Gianmarco Martuscelli, owner of Klondike Kate’s in Newark, recently told me that the Main Street mainstay was lucky to be serving 20 lunches right now, when it was serving four to five times that many before the pandemic. It’s led him to consider scrapping lunch service altogether – something that many owners are considering throughout the state, he said.
Despite that financial pressure, Delaware’s restaurants have been doing all they can to abide by the guidelines put forward by public health officials, including reducing their capacity, opening outdoor seating and enacting facemask policies.
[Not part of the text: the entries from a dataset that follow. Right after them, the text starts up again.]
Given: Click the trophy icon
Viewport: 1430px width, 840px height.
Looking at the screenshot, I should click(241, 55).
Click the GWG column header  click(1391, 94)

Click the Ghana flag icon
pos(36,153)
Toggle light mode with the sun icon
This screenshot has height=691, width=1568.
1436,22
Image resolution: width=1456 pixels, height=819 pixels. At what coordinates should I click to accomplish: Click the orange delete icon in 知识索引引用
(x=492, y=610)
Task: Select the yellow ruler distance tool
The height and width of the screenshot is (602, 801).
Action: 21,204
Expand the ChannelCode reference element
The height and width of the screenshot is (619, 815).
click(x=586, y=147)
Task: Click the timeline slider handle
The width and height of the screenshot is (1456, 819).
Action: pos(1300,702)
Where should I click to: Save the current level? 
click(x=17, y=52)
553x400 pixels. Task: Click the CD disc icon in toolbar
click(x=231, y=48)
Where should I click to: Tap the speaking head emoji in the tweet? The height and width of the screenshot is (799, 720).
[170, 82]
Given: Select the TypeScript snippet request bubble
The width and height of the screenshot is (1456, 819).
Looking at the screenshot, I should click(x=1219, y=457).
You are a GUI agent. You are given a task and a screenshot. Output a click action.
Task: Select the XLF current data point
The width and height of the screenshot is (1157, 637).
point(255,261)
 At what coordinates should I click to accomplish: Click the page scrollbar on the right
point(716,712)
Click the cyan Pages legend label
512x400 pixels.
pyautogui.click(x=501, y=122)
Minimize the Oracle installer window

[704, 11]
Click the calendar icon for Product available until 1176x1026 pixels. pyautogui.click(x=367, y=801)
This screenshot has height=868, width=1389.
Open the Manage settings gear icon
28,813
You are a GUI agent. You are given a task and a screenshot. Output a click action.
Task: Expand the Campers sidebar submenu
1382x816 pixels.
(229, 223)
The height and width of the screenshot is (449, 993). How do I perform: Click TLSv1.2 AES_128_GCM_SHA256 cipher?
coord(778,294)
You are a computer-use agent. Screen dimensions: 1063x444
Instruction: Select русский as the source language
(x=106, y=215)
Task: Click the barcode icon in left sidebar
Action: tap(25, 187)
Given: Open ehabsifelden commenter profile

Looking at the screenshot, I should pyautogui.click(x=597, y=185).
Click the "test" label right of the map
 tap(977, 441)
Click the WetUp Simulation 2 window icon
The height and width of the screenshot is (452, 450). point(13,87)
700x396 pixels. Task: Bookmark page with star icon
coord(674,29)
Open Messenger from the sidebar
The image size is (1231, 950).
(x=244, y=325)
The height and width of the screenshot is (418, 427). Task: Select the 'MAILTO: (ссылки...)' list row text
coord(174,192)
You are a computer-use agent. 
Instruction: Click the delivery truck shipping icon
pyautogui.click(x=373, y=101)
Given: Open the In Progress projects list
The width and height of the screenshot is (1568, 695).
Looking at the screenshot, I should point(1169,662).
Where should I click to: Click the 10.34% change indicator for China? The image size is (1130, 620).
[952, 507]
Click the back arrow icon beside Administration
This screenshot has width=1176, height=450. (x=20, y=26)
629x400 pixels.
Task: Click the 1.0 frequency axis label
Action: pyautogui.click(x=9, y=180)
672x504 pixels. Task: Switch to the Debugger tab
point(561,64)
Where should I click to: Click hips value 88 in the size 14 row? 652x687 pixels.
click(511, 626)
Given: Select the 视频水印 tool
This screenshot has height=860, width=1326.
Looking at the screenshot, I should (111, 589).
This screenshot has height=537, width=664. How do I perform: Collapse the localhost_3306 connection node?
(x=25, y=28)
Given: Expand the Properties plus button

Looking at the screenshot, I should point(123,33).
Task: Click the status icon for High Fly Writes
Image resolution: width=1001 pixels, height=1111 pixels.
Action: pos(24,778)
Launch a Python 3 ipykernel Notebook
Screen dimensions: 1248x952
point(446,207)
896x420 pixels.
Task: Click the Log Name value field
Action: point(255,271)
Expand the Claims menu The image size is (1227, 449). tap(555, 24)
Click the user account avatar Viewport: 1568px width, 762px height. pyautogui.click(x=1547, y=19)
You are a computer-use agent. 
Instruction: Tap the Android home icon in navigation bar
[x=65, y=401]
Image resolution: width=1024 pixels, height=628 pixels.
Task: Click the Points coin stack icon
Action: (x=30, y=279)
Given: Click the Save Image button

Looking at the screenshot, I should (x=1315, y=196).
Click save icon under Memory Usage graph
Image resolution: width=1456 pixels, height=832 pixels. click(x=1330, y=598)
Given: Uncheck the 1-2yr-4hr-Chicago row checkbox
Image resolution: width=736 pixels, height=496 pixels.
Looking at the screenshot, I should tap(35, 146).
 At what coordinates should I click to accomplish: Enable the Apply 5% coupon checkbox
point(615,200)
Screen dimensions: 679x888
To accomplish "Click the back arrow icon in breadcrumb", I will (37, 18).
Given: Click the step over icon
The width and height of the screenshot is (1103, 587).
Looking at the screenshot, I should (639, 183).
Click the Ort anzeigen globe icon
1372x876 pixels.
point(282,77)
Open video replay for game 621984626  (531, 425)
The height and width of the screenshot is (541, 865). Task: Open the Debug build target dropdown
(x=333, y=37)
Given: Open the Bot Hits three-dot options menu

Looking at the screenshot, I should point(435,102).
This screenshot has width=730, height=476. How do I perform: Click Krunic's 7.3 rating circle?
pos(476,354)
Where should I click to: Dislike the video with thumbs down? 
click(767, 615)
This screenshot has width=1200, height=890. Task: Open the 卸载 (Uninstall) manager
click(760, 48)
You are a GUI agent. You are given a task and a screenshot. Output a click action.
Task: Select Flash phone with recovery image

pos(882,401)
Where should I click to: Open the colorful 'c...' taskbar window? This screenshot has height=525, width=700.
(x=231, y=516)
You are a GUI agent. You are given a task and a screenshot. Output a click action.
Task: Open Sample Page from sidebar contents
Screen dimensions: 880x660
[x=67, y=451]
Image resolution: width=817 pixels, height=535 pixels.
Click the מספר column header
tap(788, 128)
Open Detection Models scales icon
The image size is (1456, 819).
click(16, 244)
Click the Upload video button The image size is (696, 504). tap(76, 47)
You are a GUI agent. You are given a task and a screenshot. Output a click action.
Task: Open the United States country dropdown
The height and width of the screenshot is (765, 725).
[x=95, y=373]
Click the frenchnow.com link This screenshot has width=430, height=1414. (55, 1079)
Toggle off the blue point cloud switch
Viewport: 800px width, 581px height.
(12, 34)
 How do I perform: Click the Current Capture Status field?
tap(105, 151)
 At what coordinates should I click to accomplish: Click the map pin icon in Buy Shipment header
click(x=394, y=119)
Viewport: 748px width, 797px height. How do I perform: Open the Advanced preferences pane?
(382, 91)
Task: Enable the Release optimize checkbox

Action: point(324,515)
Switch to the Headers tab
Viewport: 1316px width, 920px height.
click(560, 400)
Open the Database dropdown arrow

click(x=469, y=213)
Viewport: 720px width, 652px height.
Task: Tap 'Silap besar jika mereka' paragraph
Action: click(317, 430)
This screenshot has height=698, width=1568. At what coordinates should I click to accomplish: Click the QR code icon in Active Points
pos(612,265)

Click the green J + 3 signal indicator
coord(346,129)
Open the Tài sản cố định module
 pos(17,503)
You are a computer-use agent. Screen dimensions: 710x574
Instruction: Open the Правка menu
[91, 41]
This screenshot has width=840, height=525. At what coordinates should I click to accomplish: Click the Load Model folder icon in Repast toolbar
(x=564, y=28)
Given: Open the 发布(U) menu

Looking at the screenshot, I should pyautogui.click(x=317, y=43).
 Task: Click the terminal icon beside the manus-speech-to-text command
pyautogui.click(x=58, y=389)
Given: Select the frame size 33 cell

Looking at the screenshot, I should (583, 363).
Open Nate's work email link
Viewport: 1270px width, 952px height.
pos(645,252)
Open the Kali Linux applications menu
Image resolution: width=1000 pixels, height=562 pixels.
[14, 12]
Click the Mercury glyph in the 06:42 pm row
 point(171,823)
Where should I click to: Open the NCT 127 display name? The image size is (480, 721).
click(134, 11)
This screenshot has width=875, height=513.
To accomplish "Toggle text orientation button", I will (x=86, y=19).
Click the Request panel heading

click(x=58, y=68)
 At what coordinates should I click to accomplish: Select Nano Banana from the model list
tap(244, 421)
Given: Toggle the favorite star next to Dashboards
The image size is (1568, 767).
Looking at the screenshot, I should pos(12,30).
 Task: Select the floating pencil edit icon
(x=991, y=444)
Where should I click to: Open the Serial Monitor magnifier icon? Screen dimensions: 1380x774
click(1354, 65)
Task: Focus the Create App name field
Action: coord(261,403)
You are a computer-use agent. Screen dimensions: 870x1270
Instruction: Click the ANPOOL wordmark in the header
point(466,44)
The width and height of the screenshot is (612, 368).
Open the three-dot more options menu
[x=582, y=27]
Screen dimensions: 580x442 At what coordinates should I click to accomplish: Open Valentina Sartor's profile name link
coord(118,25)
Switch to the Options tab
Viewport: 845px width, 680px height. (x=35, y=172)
The DRA consulted with food safety-certified experts to conduct 75 informal compliance checks at restaurants throughout the state in late July and early August. The inspectors found that 94% of restaurants had tables properly spaced 6 feet apart, 87% had signage regarding COVID-19 and 84% had proper face coverings for staff and customers. Overall, inspectors said they personally would eat at 92% of the restaurants they reviewed.
Fears that dining out would lead to outbreaks of the virus have also seem to be overblown. Contact tracing data from Maryland and Michigan have both shown that private gatherings are the largest risk – likely due to the lack of oversight and regulation – and restaurants have seen far fewer connected outbreaks than construction sites, schools, offices and manufacturing plants.
Anyone who knows someone in the industry can tell you that the stress of trying to keep these ships afloat is at an all-time high. Add to that the uncertainty regarding assistance from the federal and state governments and it’s a miracle that more of them don’t simply throw in the towel.
We applaud the Delaware Division of Small Business’s new DE Relief grant program, which can provide some relief to businesses that have eligible pandemic-spurred expenses, but we question why Congress hasn’t reopened the U.S. Small Business Administration’s Paycheck Protection Program, which was able to offset payroll costs for at least 550 state restaurants but closed to applicants Aug. 8. The program had a congressional authorization of about $650 billion, but only allocated about $525 billion before its deadline expired. That means some $125 billion in aid is sitting and awaiting another use while restaurant owners around the country crunch their books to see if they can continue to keep the lights on.
Congress needs to reopen the PPP and allow second forgivable loans to businesses in industry codes disproportionately affected by the pandemic, including hospitality, arts and entertainment,
retail, and personal care services.
We’ve applauded the courage of our front-line health care workers throughout the pandemic, but it’s time for us to support our restaurateurs who have been on the front line of this economic collapse.